**Task statement:** Every record here needs to be written out again exactly.

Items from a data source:

· · · · · · ·

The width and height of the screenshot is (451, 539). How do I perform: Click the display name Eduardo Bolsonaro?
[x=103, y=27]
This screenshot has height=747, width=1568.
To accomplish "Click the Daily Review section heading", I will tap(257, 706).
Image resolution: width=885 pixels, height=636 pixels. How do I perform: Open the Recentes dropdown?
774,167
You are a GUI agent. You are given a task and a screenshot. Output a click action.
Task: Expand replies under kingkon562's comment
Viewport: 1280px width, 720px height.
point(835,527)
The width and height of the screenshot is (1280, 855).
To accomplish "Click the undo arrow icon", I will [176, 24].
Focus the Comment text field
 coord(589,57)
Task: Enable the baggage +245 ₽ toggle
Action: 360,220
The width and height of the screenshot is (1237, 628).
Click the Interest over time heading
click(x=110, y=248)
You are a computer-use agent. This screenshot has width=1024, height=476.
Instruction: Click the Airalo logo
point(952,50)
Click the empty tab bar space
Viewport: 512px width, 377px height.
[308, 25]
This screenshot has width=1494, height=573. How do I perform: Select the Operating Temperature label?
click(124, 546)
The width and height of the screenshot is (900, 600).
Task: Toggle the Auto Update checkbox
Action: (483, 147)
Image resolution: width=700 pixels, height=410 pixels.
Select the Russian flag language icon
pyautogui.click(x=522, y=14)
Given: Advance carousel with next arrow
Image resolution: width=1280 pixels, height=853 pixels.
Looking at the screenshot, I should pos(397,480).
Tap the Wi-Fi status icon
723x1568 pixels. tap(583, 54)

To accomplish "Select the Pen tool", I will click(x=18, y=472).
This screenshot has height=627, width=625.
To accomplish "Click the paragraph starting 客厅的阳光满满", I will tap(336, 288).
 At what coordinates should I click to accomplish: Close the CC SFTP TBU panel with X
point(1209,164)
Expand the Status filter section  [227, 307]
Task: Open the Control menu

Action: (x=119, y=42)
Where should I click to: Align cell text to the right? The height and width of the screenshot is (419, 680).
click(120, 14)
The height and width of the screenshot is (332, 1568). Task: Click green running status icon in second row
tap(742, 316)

· · · · · · ·

**Answer space:**
The width and height of the screenshot is (451, 539). How do I perform: Click the display name Eduardo Bolsonaro?
[x=103, y=27]
This screenshot has height=747, width=1568.
To accomplish "Click the Daily Review section heading", I will tap(257, 706).
Image resolution: width=885 pixels, height=636 pixels. How do I perform: Open the Recentes dropdown?
774,167
You are a GUI agent. You are given a task and a screenshot. Output a click action.
Task: Expand replies under kingkon562's comment
Viewport: 1280px width, 720px height.
point(835,527)
The width and height of the screenshot is (1280, 855).
To accomplish "Click the undo arrow icon", I will [176, 24].
Focus the Comment text field
 coord(589,57)
Task: Enable the baggage +245 ₽ toggle
Action: 360,220
The width and height of the screenshot is (1237, 628).
Click the Interest over time heading
click(x=110, y=248)
You are a computer-use agent. This screenshot has width=1024, height=476.
Instruction: Click the Airalo logo
point(952,50)
Click the empty tab bar space
Viewport: 512px width, 377px height.
[308, 25]
This screenshot has width=1494, height=573. How do I perform: Select the Operating Temperature label?
click(124, 546)
The width and height of the screenshot is (900, 600).
Task: Toggle the Auto Update checkbox
Action: (483, 147)
Image resolution: width=700 pixels, height=410 pixels.
Select the Russian flag language icon
pyautogui.click(x=522, y=14)
Given: Advance carousel with next arrow
Image resolution: width=1280 pixels, height=853 pixels.
Looking at the screenshot, I should pos(397,480).
Tap the Wi-Fi status icon
723x1568 pixels. tap(583, 54)

To accomplish "Select the Pen tool", I will click(x=18, y=472).
This screenshot has height=627, width=625.
To accomplish "Click the paragraph starting 客厅的阳光满满", I will tap(336, 288).
 At what coordinates should I click to accomplish: Close the CC SFTP TBU panel with X
point(1209,164)
Expand the Status filter section  [227, 307]
Task: Open the Control menu

Action: (x=119, y=42)
Where should I click to: Align cell text to the right? The height and width of the screenshot is (419, 680).
click(120, 14)
The height and width of the screenshot is (332, 1568). Task: Click green running status icon in second row
tap(742, 316)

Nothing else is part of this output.